O sinal verde para o relançamento começou a surgir pouco depois de a Polymarket ter sido liberada de duas investigações federais conduzidas pelo Departamento de Justiça (DoJ) e pela CFTC durante a administração Donald Trump.
As investigações foram iniciadas durante o governo Biden e se concentraram em dois pontos principais: verificar se a Polymarket permitiu que usuários nos Estados Unidos realizassem apostas em desacordo com as restrições regulatórias, e se a plataforma facilitou negociações não regulamentadas relacionadas à eleição presidencial norte-americana de 2024.
Contratos esportivos reacendem debates regulatórios
Contratos baseados em eventos esportivos continuam sendo um tema sensível nos EUA, onde as apostas esportivas são regulamentadas estado por estado. Mesmo assim, a principal concorrente da Polymarket, a Kalshi, já oferece mercados esportivos nacionalmente, defendendo que mercados de previsão são estruturalmente diferentes de jogos de azar.
A Kalshi continua enfrentando desafios legais sobre esses produtos, e especialistas do setor observam atentamente se a Polymarket seguirá o mesmo caminho conforme expande suas operações. Enquanto isso, o retorno da plataforma teria sido atrasado por entraves técnicos federais relacionados aos 43 dias de paralisação do governo norte-americano, encerrada em 12 de novembro — segundo especialistas citados pelo Front Office Sports.
CFTC libera Polymarket para operar negociações intermediadas
Após a aprovação regulatória, a Polymarket agora pode integrar corretores, futures commission merchants e outras estruturas tradicionais do mercado financeiro dos EUA, aproximando suas operações de uma bolsa convencional. A autorização confirma que suas atividades passam a ser regidas pelo Commodity Exchange Act e supervisionadas integralmente pela CFTC.
O fundador e CEO, Shayne Coplan, afirmou que a designação reflete “a maturidade e a transparência que o ambiente regulatório dos EUA exige”, acrescentando que a empresa pretende se posicionar como líder entre as plataformas reguladas.
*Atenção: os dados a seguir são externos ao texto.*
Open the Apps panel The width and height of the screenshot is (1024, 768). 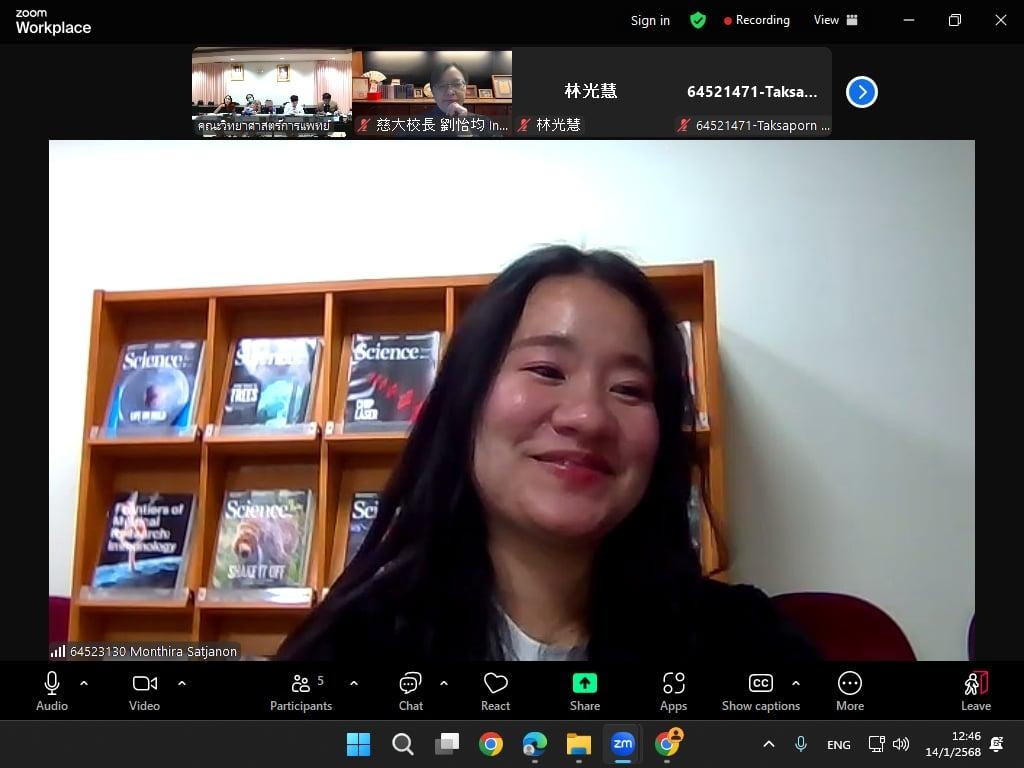[x=673, y=691]
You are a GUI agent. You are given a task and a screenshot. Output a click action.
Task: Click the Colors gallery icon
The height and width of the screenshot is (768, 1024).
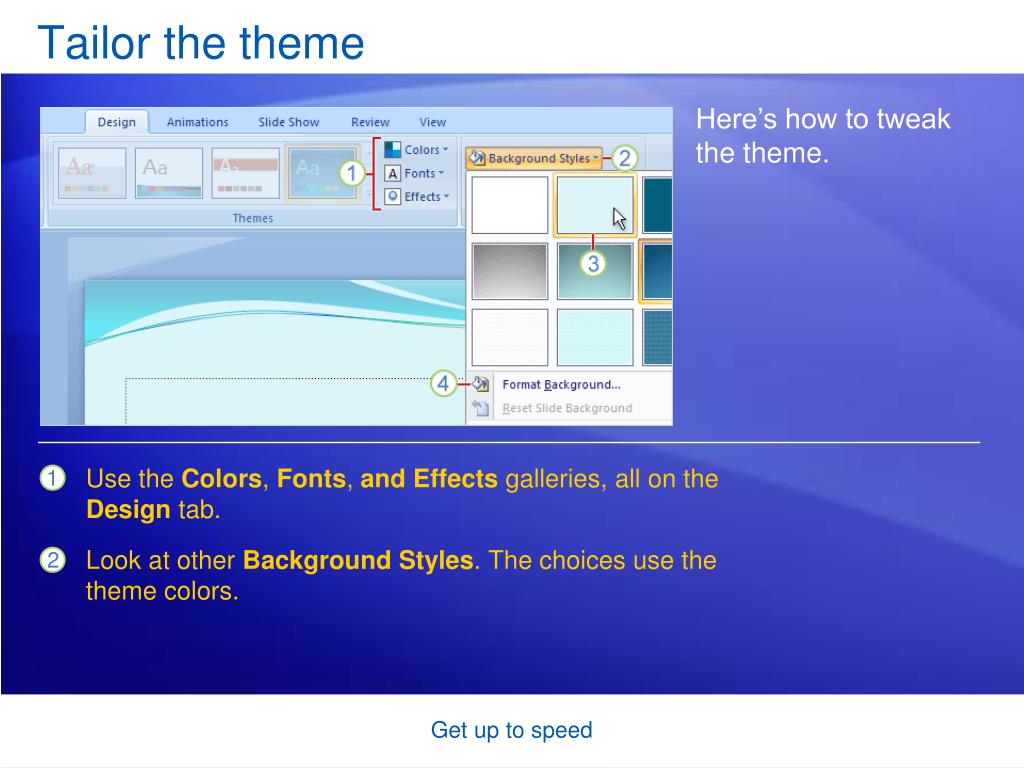point(392,150)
Antes da implantação completa do modelo intermediado, a Polymarket implementou sistemas aprimorados de vigilância, melhorias nos processos de compensação e novas ferramentas de reporte regulatório exigidas pela Parte 16 da CFTC. Outras medidas de conformidade serão finalizadas antes da atualização completa da estrutura de lançamento.
Um mercado de previsão completamente diferente
A Polymarket retorna a um cenário muito mais competitivo do que aquele que deixou em 2022. Nos últimos dois anos, o segmento de mercados de previsão explodiu em novos participantes, incluindo PrizePicks, Underdog, Novig e o Truth Predict, ligado ao ex-presidente Donald Trump.
Operadoras tradicionais de apostas também entraram no setor. A DraftKings e a FanDuel estão desenvolvendo seus próprios mercados de previsão, mirando estados onde as apostas esportivas via mobile ainda não foram legalizadas. Em 3 de dezembro, a Fanatics lançou sua própria plataforma em 10 estados, incluindo Delaware, Dakota do Sul e Utah.
A volta da Polymarket também ocorre após um aporte significativo da Intercontinental Exchange (ICE), controladora da Bolsa de Valores de Nova York, que concordou em investir até US$ 2 bilhões na operadora baseada em blockchain, avaliando a empresa em cerca de US$ 8 bilhões na época.